Another happy thing was reading in a tent. Each year my family camped at the same place, and each year I took the same books: a big stack of Laura Ingalls Wilder, borrowed from the Takaka public library. They smelt crazy good … musty and forgotten, only they weren’t because I had come back for them! I’d pile the books on the floor by my stretcher, in order, and get to work. That was me for two weeks. My sister made friends with people who had speedboats.

With this kind of behaviour, you’d think I might have turned out a writer. I’m the next best thing – an editor. We’re kind of like hitchhikers, riding along with writers for free and talking too much in the back. (That’s only half true. Sometimes we’re helpful. We know how to change spark plugs.) Alongside Annual, I also edit the School Journal – a more serious business because the Journal is made for the classroom. It has to keep a lot of people happy: the Ministry of Education, teachers, parents, students. Annual only needs to keep one person happy. The reader. This means we can do anything. Consequently, I think about making Annuals a lot. I suspect Kate does too. So don’t worry… we’re on it …

Kate de goldi / EDITOR

When I was young I worried occasionally about what I would do when I grew up. Would I get a job? How? What would it be? What was I good at? Not much, I usually concluded. I was kind of idle. Apart from singing the thing I liked best in the world was reading. That was what I was good at. But as far as I knew there were no reading jobs.

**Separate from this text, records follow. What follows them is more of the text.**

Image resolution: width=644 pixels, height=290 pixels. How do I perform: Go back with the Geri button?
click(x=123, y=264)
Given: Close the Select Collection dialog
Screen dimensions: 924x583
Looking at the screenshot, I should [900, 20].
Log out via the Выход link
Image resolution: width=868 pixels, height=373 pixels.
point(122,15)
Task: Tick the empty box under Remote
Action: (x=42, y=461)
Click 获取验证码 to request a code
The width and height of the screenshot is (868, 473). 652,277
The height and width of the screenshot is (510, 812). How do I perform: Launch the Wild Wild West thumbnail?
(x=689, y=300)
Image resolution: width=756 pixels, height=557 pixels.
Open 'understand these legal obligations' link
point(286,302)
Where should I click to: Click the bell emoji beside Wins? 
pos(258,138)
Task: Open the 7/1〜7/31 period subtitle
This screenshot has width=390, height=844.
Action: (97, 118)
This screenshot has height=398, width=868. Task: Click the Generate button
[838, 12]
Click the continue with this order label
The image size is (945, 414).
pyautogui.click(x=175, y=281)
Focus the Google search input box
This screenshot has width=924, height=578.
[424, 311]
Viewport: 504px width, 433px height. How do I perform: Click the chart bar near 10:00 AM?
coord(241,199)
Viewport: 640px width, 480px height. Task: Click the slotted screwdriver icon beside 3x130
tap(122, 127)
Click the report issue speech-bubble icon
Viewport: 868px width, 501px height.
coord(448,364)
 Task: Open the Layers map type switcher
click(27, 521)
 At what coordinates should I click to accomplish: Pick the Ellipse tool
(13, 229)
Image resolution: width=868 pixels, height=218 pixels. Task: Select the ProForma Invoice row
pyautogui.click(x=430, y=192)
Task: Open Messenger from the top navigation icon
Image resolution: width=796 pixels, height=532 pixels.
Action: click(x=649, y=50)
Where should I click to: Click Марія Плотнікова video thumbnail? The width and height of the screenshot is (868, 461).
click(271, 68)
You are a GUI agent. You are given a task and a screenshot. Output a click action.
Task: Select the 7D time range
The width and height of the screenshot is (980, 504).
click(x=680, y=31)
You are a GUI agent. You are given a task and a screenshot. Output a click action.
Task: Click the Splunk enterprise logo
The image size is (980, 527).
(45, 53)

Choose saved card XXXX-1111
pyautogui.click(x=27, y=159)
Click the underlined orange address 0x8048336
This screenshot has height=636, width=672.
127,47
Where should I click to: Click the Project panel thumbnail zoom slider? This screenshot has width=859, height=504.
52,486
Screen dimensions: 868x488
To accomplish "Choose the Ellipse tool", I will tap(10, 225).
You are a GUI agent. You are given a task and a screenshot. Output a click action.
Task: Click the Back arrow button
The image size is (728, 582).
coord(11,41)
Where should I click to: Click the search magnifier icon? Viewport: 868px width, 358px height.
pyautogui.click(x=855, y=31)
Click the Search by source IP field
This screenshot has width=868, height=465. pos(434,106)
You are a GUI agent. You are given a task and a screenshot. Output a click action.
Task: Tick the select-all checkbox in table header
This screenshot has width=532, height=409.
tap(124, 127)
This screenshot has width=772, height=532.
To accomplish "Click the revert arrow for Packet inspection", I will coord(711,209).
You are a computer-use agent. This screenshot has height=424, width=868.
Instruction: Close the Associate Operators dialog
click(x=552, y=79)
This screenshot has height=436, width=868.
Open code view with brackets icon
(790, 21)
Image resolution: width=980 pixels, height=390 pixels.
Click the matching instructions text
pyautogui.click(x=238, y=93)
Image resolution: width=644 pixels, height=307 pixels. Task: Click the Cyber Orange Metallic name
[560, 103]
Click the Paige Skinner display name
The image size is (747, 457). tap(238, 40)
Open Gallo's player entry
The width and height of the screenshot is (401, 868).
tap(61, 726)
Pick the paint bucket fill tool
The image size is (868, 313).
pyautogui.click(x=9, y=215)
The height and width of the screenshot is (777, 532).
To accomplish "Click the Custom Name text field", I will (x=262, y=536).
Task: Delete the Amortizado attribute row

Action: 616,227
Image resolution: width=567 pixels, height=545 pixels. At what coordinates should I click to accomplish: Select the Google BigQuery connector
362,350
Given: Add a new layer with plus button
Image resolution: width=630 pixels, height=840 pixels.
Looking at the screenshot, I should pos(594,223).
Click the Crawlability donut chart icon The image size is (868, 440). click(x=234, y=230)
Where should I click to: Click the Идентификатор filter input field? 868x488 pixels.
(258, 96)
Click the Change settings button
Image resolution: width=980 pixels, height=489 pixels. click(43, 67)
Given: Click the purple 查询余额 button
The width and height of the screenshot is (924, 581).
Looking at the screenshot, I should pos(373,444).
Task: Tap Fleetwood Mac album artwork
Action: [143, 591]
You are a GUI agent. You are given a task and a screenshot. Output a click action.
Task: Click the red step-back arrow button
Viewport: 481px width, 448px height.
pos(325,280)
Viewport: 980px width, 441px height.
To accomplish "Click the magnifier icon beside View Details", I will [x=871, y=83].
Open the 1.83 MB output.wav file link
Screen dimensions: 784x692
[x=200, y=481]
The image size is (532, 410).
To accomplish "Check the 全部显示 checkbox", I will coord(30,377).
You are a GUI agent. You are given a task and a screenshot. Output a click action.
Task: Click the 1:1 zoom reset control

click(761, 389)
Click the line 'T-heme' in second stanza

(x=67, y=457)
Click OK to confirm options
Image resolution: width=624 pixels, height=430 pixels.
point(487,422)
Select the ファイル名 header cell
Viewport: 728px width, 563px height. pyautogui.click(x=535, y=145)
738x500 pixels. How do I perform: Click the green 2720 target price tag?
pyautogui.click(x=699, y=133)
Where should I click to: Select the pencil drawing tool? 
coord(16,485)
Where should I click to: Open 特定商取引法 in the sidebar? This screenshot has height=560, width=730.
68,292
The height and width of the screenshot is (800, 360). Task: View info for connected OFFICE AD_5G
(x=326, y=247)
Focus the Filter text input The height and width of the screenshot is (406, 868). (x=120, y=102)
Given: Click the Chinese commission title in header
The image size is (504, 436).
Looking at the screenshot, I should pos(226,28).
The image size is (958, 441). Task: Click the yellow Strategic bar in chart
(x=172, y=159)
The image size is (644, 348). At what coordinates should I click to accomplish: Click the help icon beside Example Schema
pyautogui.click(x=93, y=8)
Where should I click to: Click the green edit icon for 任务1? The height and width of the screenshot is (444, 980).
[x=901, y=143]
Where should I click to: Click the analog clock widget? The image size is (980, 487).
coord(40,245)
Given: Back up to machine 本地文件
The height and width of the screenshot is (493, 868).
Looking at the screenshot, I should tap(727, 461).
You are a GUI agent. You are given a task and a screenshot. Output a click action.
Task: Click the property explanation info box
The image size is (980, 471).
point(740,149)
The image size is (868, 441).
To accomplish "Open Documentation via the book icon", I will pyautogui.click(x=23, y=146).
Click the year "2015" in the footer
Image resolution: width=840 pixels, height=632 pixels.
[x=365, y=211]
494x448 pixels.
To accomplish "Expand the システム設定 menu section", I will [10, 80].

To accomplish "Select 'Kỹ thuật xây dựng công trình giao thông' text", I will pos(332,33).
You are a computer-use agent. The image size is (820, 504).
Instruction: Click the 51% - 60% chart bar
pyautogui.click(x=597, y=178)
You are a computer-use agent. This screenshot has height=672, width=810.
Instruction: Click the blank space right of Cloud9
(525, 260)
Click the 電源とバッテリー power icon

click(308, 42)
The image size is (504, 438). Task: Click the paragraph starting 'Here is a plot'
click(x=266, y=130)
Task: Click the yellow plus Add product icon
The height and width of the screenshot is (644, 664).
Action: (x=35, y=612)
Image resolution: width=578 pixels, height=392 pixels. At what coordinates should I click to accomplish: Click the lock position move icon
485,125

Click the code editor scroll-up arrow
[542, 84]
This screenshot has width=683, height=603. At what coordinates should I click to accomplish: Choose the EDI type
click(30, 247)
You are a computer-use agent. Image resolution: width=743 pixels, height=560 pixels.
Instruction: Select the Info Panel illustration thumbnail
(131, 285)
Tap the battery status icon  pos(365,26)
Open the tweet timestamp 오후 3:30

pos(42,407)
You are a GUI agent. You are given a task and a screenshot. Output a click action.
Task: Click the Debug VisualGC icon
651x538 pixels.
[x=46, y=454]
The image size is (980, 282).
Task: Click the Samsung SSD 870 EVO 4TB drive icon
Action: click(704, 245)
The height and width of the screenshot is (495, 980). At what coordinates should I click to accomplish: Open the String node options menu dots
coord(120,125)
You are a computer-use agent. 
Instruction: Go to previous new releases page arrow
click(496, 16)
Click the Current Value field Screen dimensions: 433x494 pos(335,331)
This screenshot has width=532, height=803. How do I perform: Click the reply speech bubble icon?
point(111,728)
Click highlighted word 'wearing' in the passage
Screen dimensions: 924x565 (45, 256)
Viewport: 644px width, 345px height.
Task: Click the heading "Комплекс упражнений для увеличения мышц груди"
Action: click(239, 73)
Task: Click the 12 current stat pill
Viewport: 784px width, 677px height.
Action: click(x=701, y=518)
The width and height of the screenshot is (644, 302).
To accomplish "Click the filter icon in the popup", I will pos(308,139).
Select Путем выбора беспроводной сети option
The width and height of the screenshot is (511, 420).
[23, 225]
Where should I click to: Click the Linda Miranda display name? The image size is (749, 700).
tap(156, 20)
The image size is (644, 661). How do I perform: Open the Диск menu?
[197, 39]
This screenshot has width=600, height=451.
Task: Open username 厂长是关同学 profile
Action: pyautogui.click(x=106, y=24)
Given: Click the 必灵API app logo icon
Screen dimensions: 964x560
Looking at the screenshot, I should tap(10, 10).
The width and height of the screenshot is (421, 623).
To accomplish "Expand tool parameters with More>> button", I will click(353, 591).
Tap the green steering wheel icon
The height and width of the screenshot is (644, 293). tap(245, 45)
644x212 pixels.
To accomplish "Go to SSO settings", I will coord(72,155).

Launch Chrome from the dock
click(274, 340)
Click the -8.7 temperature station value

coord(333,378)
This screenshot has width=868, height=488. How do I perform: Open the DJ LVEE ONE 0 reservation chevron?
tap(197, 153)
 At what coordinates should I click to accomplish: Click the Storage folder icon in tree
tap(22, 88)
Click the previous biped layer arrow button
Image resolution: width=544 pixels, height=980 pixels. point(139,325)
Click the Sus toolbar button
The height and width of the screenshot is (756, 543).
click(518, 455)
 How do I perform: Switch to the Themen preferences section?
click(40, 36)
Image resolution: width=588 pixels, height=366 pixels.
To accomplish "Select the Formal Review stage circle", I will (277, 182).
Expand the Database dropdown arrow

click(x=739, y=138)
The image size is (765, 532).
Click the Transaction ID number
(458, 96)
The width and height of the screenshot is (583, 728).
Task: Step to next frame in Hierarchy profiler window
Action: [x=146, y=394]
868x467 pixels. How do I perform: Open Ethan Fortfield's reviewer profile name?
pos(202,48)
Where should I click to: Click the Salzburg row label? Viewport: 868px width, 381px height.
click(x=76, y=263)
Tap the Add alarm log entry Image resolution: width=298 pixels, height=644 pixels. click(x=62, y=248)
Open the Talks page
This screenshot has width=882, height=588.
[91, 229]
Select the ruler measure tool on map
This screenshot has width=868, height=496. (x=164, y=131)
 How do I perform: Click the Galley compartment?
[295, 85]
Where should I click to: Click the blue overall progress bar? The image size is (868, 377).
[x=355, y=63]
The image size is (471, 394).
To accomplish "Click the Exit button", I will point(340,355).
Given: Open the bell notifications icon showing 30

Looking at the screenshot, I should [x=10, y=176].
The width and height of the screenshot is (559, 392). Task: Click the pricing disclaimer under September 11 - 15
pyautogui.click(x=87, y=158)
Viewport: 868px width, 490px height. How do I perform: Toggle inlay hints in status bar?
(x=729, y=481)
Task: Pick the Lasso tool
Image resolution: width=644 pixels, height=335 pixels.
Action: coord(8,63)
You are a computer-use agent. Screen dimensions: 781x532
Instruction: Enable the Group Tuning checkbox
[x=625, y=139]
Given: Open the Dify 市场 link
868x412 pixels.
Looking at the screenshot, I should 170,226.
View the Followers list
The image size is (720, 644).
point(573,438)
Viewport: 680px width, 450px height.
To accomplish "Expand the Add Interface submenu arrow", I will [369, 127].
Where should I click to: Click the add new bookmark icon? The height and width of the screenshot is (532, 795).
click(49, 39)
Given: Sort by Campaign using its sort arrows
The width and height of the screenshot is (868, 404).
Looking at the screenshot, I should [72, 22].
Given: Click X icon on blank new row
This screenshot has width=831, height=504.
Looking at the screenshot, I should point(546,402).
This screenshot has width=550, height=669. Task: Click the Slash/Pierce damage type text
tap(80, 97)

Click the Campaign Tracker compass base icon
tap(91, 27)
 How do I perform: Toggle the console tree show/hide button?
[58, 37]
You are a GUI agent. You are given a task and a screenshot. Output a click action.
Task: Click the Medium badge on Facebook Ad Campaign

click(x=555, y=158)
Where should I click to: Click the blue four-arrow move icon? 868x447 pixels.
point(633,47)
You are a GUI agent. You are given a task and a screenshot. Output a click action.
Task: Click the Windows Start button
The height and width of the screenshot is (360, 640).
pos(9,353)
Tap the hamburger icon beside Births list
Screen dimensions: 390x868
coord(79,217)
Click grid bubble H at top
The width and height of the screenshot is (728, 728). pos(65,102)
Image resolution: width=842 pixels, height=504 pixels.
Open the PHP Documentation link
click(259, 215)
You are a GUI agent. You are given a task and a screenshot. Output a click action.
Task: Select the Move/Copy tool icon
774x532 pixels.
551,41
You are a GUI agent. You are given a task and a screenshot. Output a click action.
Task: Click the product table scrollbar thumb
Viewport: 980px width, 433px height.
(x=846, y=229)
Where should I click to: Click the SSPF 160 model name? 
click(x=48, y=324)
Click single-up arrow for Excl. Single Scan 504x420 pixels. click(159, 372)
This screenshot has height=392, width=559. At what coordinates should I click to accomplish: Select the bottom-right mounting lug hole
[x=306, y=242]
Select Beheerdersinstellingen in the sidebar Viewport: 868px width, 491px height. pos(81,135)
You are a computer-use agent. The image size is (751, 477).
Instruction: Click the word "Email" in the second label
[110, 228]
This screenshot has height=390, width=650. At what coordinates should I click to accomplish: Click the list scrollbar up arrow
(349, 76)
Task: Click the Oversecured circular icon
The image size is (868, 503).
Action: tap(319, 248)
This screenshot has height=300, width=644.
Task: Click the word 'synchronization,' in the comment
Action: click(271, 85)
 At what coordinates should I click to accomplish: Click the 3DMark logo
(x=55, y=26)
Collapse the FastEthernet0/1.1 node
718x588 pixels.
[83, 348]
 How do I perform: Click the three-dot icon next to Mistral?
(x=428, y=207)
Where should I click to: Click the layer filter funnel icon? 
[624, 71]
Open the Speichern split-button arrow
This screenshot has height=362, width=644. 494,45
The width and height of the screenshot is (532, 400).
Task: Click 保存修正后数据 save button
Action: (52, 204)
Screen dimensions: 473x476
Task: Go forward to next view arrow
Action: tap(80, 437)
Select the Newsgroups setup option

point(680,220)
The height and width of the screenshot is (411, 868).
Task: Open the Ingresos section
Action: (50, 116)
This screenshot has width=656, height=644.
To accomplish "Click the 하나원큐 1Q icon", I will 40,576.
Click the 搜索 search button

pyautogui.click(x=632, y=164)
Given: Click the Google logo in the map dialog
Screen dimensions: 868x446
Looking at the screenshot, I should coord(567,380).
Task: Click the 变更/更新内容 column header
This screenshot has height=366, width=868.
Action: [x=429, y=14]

I read anything. We went every week to the library where I always borrowed fiction. I collected Bobbsey Twin books (an endless series about double twin siblings). Our parents bought a lot of books, too – for themselves and us. Every Friday night my mother gave me a pile of Puffin books (more fiction) to read over the weekend; our father bought us encyclopedias, science and history books. If you ran out of children’s books you could look at the curious goings on in the Time Life books about the body, or outer space, or the Amazon, or insects. Or you could try the grownups’ novels and learn surprising, sometimes disturbing, things about adult behaviour. The Encylopedias were excellent for dipping into - my all-time favourite was NOP in the Junior Britannica: there was a huge section about Party Games; one of them was called Dumb Crambo, which I still find a very funny name. (It means re-stewed cabbage). 

For comics I had to go to other people’s houses. My cousin, Christine, had ‘Pinky and Perky’ (they were pigs) and ‘Princess Tina’ (mostly girls). Other cousins and friends had war comics – square jawed American and British men fighting Germans – which I found especially alluring. Cousins and friends all seemed to have annuals, too - compendiums of comics, stories, games and puzzles, published for Christmas: Girls’ Crystal. Princess Tina. Rupert. Dandy. The Beano, to name just some. Annuals for boys, annuals for girls, I couldn’t get enough of them. And they seemed never to end. Or, when you thought you’d finished with one, you’d come back later and find stuff you hadn’t noticed before. Bottomless treasure. One Christmas, out of the blue, my sister Clare got Bunty Annual in her pillowcase – the only annual ever in our house. She was eight. I was eleven and speechless with envy. I got my mitts on it as soon as possible. ‘Funny thing,’ Clare told me recently, ‘I was still reading that Bunty when I was eighteen. I always seemed to find something new in it.’

Eventually, I became a writer, the next best thing to reading for a job. I’ve written picture books, novels and short stories. Sometimes essays, speeches, articles, book reviews. I enjoy writing very much. But I really like working on projects with other people, too. Editing Annual with Susan has been the best yet. As good as reading Junior Britannica, NOP. Surprising and hilarious. Bottomless treasure.